American non-profit writer

Nancy Lubin is president of JNA Associates, Inc—a research and consulting firm on the former USSR, especially the Caucasus/ Central Asia.

She holds a PhD from Oxford University (St Antony's College, 1976–1981); a BA, magna cum laude, from Harvard University (1976); studied in Moscow and Leningrad; and was one of the first Westerners to conduct research in Central Asia for a year, at Tashkent State University, Uzbekistan (1978/79), where she documented deep institutional corruption and its political and economic impacts. She has traveled to this region many times since.

Lubin's interest in the former Soviet Union began during her college years at Harvard University, where she created an undergraduate "Special Concentration" in Soviet Studies and became particularly interested in the southern regions of the USSR. She spent one semester, 1974, studying in Leningrad (now Saint Petersburg), and published on population policies in the USSR and the rapid growth of the Central Asian and other minority populations in the Soviet Union's southern tier.

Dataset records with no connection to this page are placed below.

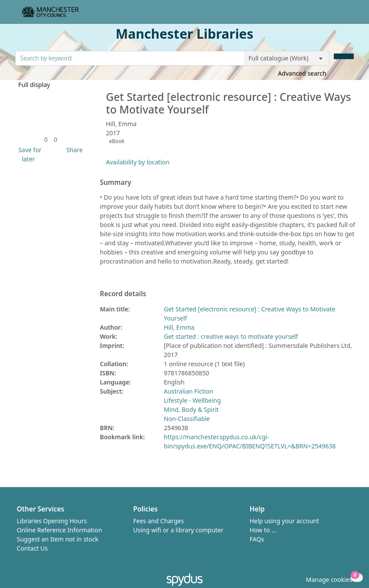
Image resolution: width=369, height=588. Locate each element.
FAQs (257, 539)
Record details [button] (123, 294)
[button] (29, 154)
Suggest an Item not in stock (58, 539)
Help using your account (285, 521)
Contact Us (32, 548)
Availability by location (138, 162)
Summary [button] (116, 183)
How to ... (263, 530)
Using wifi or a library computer (178, 530)
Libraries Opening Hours (52, 521)
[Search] (344, 56)
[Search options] (287, 58)
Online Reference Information (60, 530)
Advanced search (302, 73)
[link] (46, 139)
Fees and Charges (158, 521)
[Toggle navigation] (349, 15)
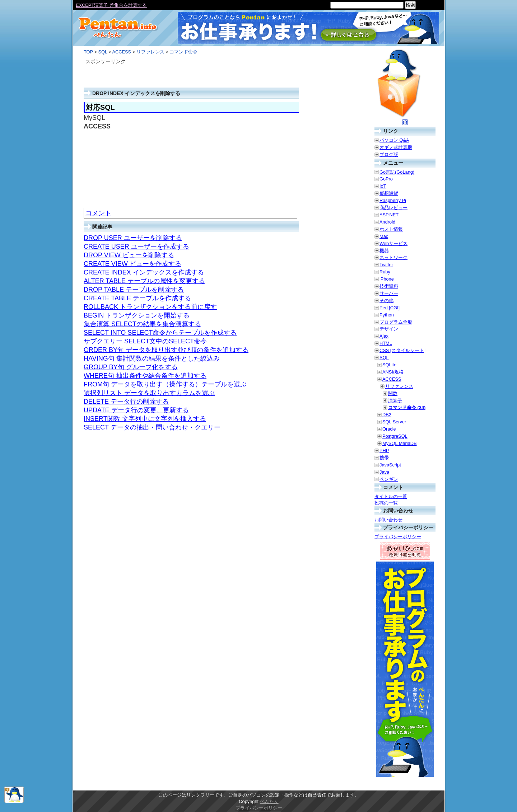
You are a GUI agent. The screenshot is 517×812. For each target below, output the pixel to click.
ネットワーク (393, 257)
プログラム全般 (396, 322)
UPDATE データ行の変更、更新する (136, 410)
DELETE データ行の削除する (126, 402)
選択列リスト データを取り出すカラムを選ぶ (149, 393)
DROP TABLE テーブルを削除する (134, 290)
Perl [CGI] (390, 308)
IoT (383, 186)
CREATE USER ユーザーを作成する (136, 247)
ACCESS (121, 52)
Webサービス (393, 243)
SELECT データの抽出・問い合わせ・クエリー (152, 427)
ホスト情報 (391, 229)
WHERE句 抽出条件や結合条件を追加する (145, 376)
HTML (386, 343)
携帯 (384, 457)
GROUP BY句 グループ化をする (131, 367)
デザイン (389, 329)
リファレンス (150, 52)
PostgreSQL (395, 436)
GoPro (386, 179)
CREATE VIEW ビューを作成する (132, 264)
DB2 (387, 414)
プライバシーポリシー (398, 536)
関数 (393, 393)
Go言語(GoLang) (397, 172)
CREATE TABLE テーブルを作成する (137, 298)
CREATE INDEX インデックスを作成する (144, 272)
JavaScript (390, 465)
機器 (384, 250)
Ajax (384, 336)
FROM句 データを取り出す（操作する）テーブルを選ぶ (165, 384)
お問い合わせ (388, 520)
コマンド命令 (183, 52)
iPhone (387, 279)
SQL (102, 52)
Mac (384, 236)
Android (387, 222)
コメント (98, 213)
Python (387, 315)
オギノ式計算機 (396, 147)
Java (384, 472)
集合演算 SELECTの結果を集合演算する (142, 324)
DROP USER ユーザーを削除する (133, 238)
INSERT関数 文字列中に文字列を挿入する (145, 419)
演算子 (395, 400)
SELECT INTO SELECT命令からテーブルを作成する (160, 333)
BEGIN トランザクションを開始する (136, 315)
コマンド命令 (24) (407, 407)
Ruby (385, 272)
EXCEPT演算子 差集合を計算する (111, 5)
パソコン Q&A (394, 140)
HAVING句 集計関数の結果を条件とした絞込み (152, 358)
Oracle (389, 429)
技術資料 (389, 286)
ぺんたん (269, 801)
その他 (386, 300)
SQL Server (394, 422)
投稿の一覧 (386, 503)
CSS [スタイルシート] (402, 350)
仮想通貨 (389, 193)
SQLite (389, 365)
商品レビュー (393, 207)
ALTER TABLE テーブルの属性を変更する (144, 281)
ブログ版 (389, 154)
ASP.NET (389, 215)
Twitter (386, 264)
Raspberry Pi (393, 200)
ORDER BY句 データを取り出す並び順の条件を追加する (166, 350)
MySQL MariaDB (400, 443)
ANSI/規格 (393, 372)
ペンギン (389, 479)
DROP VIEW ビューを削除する (129, 255)
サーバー (389, 293)
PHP (384, 450)
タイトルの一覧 (391, 496)
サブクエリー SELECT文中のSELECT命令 (145, 341)
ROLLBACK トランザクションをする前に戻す (150, 307)
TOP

After earning her bachelor's degree, Lubin worked at Citizen Exchange Corps in NY, putting together and then leading the first group of American skiers and ski writers to ski at Cheget, in the Caucasus mountains near Mount Elbrus, the highest mountain on the European continent. She then spent one year conducting research in Uzbekistan (1978–79) before completing her doctorate at Oxford in 1982. Her research focused on corruption and the informal political and economic system in Central Asia, and her resulting book was reviewed favorably in the New York Times Book Review and elsewhere.

After earning her doctorate, Lubin worked on Capitol Hill in Washington, D.C. as Soviet analyst and Project Director at the Congressional Office of Technology Assessment before joining the faculty of Carnegie Mellon University in the departments of Engineering and Public Policy, and of Social and Applied History. Throughout the 1980s she also consulted widely for a range of foundations, international organizations and US governmental agencies on, and in, Central Asia, the Caucasus, and Russia, and was often quoted in the press.

The collapse of the USSR in 1991 led Lubin to found JNA Associates Inc., a research and consulting firm that focuses on Central Asia and the Caucasus region. She has consulted for over 80 private foundations, international donors/ financial institutions, US government agencies and contractors, the media, and other private industry ranging from Fortune 100 corporations to small non-profits. Her cross-sectoral work, largely focused on corruption and navigating these informal economic and political systems, includes designing, negotiating, implementing and evaluating projects and joint ventures on the ground; conducting political risk assessments, survey research and other analyses; consulting on television and film productions; and advising corporations, donors, and legal counsel in the US, Europe and Japan. The latter includes work as an expert witness/ expert consultant for civil and criminal cases, including Foreign Corrupt Practices Act (FCPA) and other matters.

Her research includes her work as a fellow at the US Institute of Peace, Woodrow Wilson Center, and elsewhere; Director/ Principal Author of a Council on Foreign Relations project chaired by Senator Sam Nunn; consultant for ABC News & PBS documentaries; and author of books, articles and op-eds for publications as varied as the New York Times, GEO magazine, Reader's Digest, Newsday, and elsewhere. She has also provided her expertise on Russian and Central Asian affairs on camera and as a consultant for NPR, CNN, ABC News, and other media outlets.

She is a member of the Council on Foreign Relations, and has served on the Board of Trustees, Eurasia Foundation; the advisory board, Open Society Institute, Central Eurasia Project, and other non profit boards, and was Senior Consultant for International Relations and Engagement for CityDance, 2010.